Martha asks, "what did you do after 9/11?" I, of course, connected with family and friends. But, I remember the two things that seemed crucial to me at the time. 1). loving my daughter and helping her obtain the skills she needs to blossom into the incredible woman I know she will be. 2. bringing comfort to others in the way I had to offer - through my voice. So often I have been told "you have a gift" and I say to myself "yeah, a 'gift' that cost as much as medical school." But, at that time it truly did feel like a gift. I actually had something of value that I could contribute and it felt like a gift.

So, although I'm not sure where I'm going, I know it still somehow involves these two things. This Chapter has been a great reminder to me to stay true to myself and to maintain my sense of play as I go through this transition.


Lawendula said...

I am very critical with the 9-11-thing. I think, this does not work at all. Just like the enemy-thing.

Great for you, that you know what your real career is! I am one of the lucky ones too. The only problem: how can I make money. But in fact, this was the best of this chapter, the sentence about career.

WrightStuff said...

I prefer to think of it not so much as a mid-life crisis but more a shift in perception and direction. Who says we have to do the same thing all our lives, as we grow older we learn and as we learn we want to experience different things - to use that learning I suppose. Here's to the mid-life 'shift'! I'm enjoying mine even if it does feel like a scary rollercoaster some of the time!

Ginny said...

How wonderful that you are able to share your gift with others and bring them joy. I find that as we go through the different stages in life we do have to stop and think about where we want to go and what we want to do next. I'm not sure we ever have all of the answers but maybe finding them is part of the fun.

Amy said...

You are blessed. Remember to always stay true to yourself!

Valli said...

Oh middleschool. You will survive, I promise. I've done it twice now. Stay grounded in who you are, it gives much foundation to those in Middle School.
Instead of thinking of it as a mid-life crisis think of it as a mid-life evolution. You are on your journey and it just unfolds. If you think of a headlight on a car, it just lights up a little bit of the road but we trust the road is there. That's sort of how life is too. It's so fantastic that you have found joy in music and nurturing others with it. Best wishes to you.

GraceGal said...

The last word in your post was on my mind the whole time I was reading. Transition. And there is nothing wrong with standing still. One of my favorite books(which I can't recall the name of at this minute:) talks about this transition of midlife. The author says in many cultures, women give themselves a year or more to pull in and lie fallow, preparing for the next joyful stage of life.
As for dealing with a middle school child, you are right there with the rest of us mothers, trying to find the right balance. there was a time in my life when I was so tempted to move ahead and just do something( which is good sometimes) but I kept hearing the words, "Stand still in the empty place." It is hard work to stand still :)

becky n said...

Oh, Kim, I'm not at all surprised that having your daughter go off to middle school has made you start questioning yourself! That is THE toughest age for girls, I think. It can be joyful, but it can also drive you crazy, scare the life out of you, make you wonder if you know anything at all.
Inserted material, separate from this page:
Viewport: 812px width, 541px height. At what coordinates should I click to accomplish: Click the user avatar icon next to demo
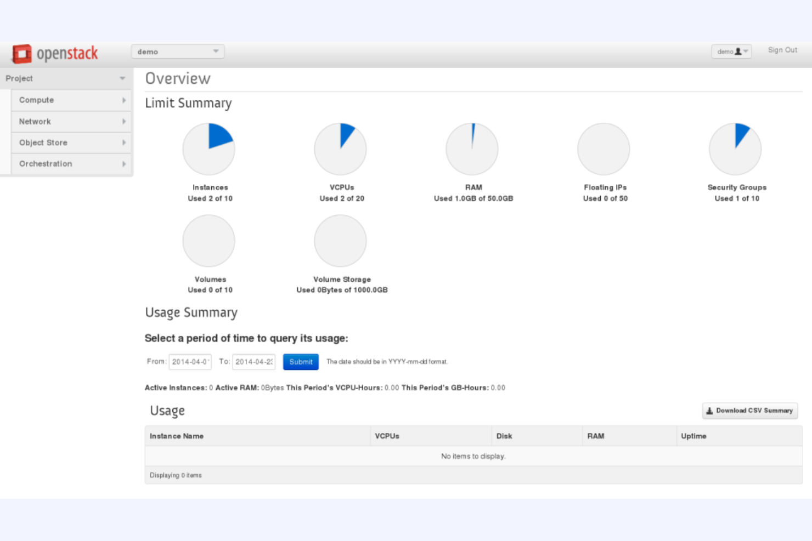tap(738, 51)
How wonderful that you've been able to follow your career most of your life! I think these things do change from time to time - in terms of what we feel called to do with particular gifts - wishing you gentle days of discovery.
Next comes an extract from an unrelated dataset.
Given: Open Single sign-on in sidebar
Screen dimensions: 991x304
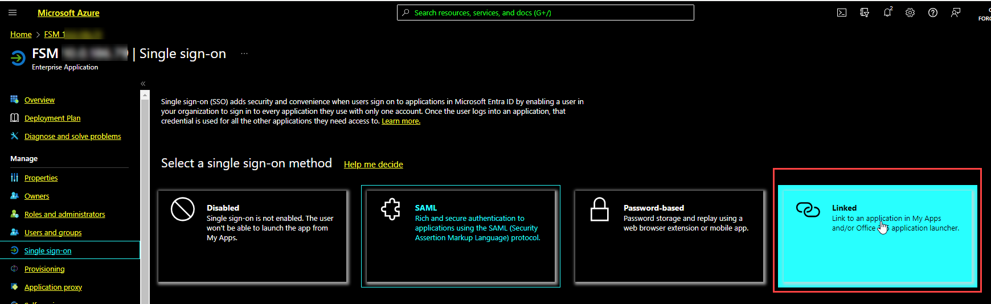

I enjoyed your post very much.

gemma said...

Middle school is the hardest time for both kids and parents. Both are changing physically.That added along with peer pressure is tough.
Lucky it doesn't last long.
One day at a time.

Kim said...

Thank you so much everyone for your wise and supportive words. I'm honored that you all took the time to leave such thoughtful comments - they've been a big help to me.

Karen D said...

thanks for sharing your journey with play this week. How great that you have been living your real career!